The objectives of this study are the following:

1. The primary endpoint of this trial is pathologic complete response (response rate).
2. Secondary endpoints will include observation of overall pathologic response rate, correlation of pathologic staging with pre-operative ultrasound and pelvic MRI staging, as well as observation of toxic side effects, patterns of disease relapse, disease-free survival outcomes and overall survival outcomes.

Study Overview

• Status: Terminated
• Conditions: Rectal Neoplasms
• Intervention / Treatment: Drug: FOLFOX; Procedure: total mesorectal excision (TME)

Detailed Description

Principal Investigator: Peter Kozuch, M.D.

Sites: BIMC/SLRHC

Introduction

A Phase II open- labeled, prospective study to determine the efficacy of pre-operative chemotherapy with six cycles of modified FOLFOX 6 followed by total mesorectal excision (TME) followed by an additional six cycles of FOLFOX 6.

The objectives of this study are the following:

1. The primary endpoint of this trial is pathologic complete response (response rate).
2. Secondary endpoints will include observation of overall pathologic response rate, correlation of pathologic staging with pre-operative ultrasound and pelvic MRI staging, as well as observation of toxic side effects, patterns of disease relapse, disease-free survival outcomes and overall survival outcomes.
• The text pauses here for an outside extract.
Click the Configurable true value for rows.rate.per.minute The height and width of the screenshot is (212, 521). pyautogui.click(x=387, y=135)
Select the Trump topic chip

Background Locally advanced rectal carcinoma continues to be a major oncologic problem in the United States. Several landmark studies have led to the current standard approach to the care of patients with stage II and III rectal cancer. In 1990 adjuvant 5- fluorouracil based chemoradiation became the accepted standard of care on the basis of two randomized trials. During the following two decades significant modifications were made to both the administration of chemoradiation therapy and surgery. First, continuous infusion 5-fluorouracil daily concurrent with radiation to was shown to be superior to bolus 5-fluorouracil for 3 consecutive days during weeks 1 and 5 of radiation. The overall rate of tumor relapse fell from 47% to 37%, and distant metastasis rate fell from 40% to 31%. Notably, local tumor recurrence was not significantly different between the two chemotherapy schedules. The improvement in relapse rate translated into a 4 year survival benefit, 70% versus 60%, favoring the protracted venous infusion of 5-fluorouracil (5-FU).

What is not known, however, is the relative contribution of radiation therapy to survival outcomes in the setting of chemotherapy programs for rectal cancer. Optimization of systemic therapy appears to have the most significant impact on survival outcomes. Firstly, patients may begin full systemic therapy with the regimen that has currently been identified as the most effective adjuvant treatment of stage III colon cancer. This relatively prompt initiation of 'full systemic dose' chemotherapy is in stark contrast to the typical paradigm of a 3-4 week interval between initial consultation and initiation of chemoradiation. Another theoretical advantage of this proposed trial lies in the fact that full systemic therapy is relatively uninterrupted. Therefore, the anticipated 6-8 week perioperative treatment free interval anticipated in this schema compares favorably with the typical 10-12 week perioperative treatment free interval with current standard of care neoadjuvant chemoradiation. Another important consideration favoring this chemotherapy is substantially less travel time/treatment time for patients and favorable toxicity profile given the elimination of daily neoadjuvant radiation.

Treatment Plan

Patients will be given:

• Modified FOLFOX6 will be given neoadjuvantly prior to resection for 3 months (6 cycles)
• Modified FOLFOX6 will be given adjuvantly within 6 weeks following resection for 3 months (6 cycles)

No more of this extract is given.